■ **TASK INSTRUCTIONS**: Recast the listing below as a numbered list, omitting any blank lines.

Click-target data:
————
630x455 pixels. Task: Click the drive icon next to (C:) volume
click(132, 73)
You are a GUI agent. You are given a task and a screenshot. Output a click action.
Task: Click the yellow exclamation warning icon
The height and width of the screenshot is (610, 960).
————
■ **SOLUTION FOR THIS PROBLEM**:
1. 630x455 pixels. Task: Click the drive icon next to (C:) volume
2. click(132, 73)
3. You are a GUI agent. You are given a task and a screenshot. Output a click action.
4. Task: Click the yellow exclamation warning icon
5. The height and width of the screenshot is (610, 960).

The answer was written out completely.